Nous
n’irons plus ensemble
au canal Saint-Martin
Sibylline/Dauvillier/Capucine/Ravard/D’Aviau
les enfants rouges
Un nombre de parutions
qui ne cesse d’augmenter année après année. 4313
en 2007 ! Et, malgré tout, il y a toujours de petits éditeurs,
tel Les enfants rouges, qui résistent et qui continuent de croire que
l’on peut encore travailler à la façon d’un artisan,
à son rythme (une petite dizaine de sorties par an), en toute indépendance.
De petites structures qui pensent qu’ originalité et sincérité
leur permettront de se frayer un chemin jusqu’aux étals des libraires.
Et s’ils sortent des œuvres comme “Nous n’irons plus
ensemble au canal Saint-Martin”, ils ont en tout cas 1000 fois raison
d’y croire.
Ce livre réalisé à plusieurs mains propose 3 histoires.

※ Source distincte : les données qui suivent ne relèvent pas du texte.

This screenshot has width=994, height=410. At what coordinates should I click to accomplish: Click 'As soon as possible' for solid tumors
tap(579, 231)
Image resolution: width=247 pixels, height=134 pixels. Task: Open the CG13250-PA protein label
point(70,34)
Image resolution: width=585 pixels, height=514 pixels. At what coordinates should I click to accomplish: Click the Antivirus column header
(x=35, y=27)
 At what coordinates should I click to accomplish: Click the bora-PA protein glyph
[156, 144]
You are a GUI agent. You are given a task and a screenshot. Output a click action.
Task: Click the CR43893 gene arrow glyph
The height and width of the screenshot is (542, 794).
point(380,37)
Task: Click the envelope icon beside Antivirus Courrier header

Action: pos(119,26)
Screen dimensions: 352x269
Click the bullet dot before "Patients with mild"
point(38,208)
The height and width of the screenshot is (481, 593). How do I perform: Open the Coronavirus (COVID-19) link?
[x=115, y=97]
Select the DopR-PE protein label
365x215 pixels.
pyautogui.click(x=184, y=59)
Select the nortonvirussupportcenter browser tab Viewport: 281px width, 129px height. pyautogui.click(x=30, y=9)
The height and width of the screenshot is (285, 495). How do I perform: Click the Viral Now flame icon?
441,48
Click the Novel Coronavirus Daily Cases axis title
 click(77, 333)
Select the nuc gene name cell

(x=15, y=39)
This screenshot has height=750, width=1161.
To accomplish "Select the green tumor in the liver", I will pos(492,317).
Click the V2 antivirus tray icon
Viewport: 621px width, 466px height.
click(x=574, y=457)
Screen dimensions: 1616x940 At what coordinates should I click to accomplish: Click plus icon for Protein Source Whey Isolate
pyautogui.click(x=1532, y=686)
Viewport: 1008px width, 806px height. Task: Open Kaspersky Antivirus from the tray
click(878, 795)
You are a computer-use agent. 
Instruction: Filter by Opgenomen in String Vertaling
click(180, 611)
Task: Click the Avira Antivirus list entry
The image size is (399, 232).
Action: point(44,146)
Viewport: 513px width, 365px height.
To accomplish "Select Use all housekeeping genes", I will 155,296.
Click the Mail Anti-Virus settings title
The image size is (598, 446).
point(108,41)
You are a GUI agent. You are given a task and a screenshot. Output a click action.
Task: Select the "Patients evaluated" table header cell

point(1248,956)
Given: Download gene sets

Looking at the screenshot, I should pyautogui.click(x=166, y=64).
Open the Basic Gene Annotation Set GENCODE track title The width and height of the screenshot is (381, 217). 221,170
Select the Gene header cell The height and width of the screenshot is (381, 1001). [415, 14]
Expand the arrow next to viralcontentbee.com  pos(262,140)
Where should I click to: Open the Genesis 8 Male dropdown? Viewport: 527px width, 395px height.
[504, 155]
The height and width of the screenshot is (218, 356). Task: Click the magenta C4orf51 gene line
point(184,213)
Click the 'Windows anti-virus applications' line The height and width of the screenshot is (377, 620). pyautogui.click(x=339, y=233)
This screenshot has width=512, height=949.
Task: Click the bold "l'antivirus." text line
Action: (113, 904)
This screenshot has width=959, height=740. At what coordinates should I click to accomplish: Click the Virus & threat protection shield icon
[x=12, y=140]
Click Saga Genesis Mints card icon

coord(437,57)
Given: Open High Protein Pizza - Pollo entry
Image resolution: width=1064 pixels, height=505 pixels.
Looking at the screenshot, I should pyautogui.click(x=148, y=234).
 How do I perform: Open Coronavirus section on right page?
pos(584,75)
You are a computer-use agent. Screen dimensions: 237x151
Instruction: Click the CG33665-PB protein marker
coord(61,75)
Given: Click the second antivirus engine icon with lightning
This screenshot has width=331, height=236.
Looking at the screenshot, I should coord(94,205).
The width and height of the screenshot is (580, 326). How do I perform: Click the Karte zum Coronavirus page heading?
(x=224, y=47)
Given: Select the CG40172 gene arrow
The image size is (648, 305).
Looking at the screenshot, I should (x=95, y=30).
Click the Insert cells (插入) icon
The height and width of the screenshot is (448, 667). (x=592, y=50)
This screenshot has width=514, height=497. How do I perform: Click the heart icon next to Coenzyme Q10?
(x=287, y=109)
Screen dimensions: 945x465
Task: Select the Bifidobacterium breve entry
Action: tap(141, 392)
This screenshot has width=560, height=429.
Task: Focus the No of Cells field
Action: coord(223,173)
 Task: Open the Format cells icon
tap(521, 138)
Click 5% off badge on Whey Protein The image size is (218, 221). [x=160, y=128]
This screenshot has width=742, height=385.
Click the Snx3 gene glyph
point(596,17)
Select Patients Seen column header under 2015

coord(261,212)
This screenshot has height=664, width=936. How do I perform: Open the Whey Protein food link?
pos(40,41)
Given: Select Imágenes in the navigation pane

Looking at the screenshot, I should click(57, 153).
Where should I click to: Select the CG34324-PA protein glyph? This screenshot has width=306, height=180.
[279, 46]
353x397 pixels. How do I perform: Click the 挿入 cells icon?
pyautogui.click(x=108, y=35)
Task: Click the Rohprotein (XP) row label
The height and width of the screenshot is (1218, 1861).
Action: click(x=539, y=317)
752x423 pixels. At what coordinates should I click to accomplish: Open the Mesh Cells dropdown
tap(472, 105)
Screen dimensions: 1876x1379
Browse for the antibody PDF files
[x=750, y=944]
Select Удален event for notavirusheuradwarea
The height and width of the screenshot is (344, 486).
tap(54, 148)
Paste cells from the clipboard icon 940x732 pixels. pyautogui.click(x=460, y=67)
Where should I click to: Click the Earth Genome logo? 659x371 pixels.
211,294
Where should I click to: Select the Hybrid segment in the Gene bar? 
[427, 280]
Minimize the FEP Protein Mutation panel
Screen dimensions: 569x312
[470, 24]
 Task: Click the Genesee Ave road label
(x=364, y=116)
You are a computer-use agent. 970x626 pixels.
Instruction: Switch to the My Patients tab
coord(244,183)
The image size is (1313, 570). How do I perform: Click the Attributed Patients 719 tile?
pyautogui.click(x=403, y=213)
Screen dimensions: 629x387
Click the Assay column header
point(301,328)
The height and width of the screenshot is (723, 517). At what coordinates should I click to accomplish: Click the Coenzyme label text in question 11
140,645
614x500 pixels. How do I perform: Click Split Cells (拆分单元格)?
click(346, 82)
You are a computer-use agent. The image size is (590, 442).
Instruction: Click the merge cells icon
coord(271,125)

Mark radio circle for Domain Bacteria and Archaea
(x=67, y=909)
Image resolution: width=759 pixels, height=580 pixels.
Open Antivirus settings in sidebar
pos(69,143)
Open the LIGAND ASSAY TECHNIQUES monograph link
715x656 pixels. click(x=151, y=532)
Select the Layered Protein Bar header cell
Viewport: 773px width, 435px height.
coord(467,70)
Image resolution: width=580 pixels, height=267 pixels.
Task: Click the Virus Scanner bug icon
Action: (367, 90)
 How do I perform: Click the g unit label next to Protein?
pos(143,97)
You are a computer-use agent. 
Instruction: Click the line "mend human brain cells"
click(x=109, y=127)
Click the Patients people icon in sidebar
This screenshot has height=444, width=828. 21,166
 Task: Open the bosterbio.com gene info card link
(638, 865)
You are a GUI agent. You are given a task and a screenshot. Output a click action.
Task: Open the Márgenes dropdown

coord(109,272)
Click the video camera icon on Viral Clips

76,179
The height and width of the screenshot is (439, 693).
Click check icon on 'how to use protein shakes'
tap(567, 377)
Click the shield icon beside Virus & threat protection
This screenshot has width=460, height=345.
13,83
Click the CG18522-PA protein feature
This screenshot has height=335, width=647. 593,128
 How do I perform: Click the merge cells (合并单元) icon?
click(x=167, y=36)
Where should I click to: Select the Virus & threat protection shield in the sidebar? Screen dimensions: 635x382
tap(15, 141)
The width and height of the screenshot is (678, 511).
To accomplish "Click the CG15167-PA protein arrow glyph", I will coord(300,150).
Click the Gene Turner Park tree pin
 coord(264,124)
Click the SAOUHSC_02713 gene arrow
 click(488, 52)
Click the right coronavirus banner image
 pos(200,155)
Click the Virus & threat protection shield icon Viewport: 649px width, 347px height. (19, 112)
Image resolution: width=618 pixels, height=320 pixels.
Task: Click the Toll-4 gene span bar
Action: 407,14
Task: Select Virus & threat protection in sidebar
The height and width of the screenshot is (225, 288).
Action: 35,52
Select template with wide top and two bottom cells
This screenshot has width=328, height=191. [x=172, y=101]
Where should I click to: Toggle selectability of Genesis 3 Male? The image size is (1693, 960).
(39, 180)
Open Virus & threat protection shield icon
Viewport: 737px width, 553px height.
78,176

Un jeune homme taciturne assis seul sur un banc la nuit se fait accoster par
une jolie jeune fille. Un couple qui s’engueule car sur le point de
rompre. Un cinquantenaire qui se saoûle pour oublier la photo qu’il
tient dans la main. 3 histoires différentes. En apparence. Car entre
le canal Saint-Martin et le zinc d’un bar, ces personnages se croisent
l’espace d’une nuit et un jour. Leurs états d’âme
aussi. Ce qui les rapproche, c’est l’amertume qu’ils ont
dans la bouche et la médiocrité de leur vie. Et quoi de mieux
que ces dessins en noir et blanc (mention particulière à celui
de la deuxième histoire) pour faire passer leur désenchantement,
leur mélancolie ?
Une œuvre chorale aussi sombre qu’inspirée.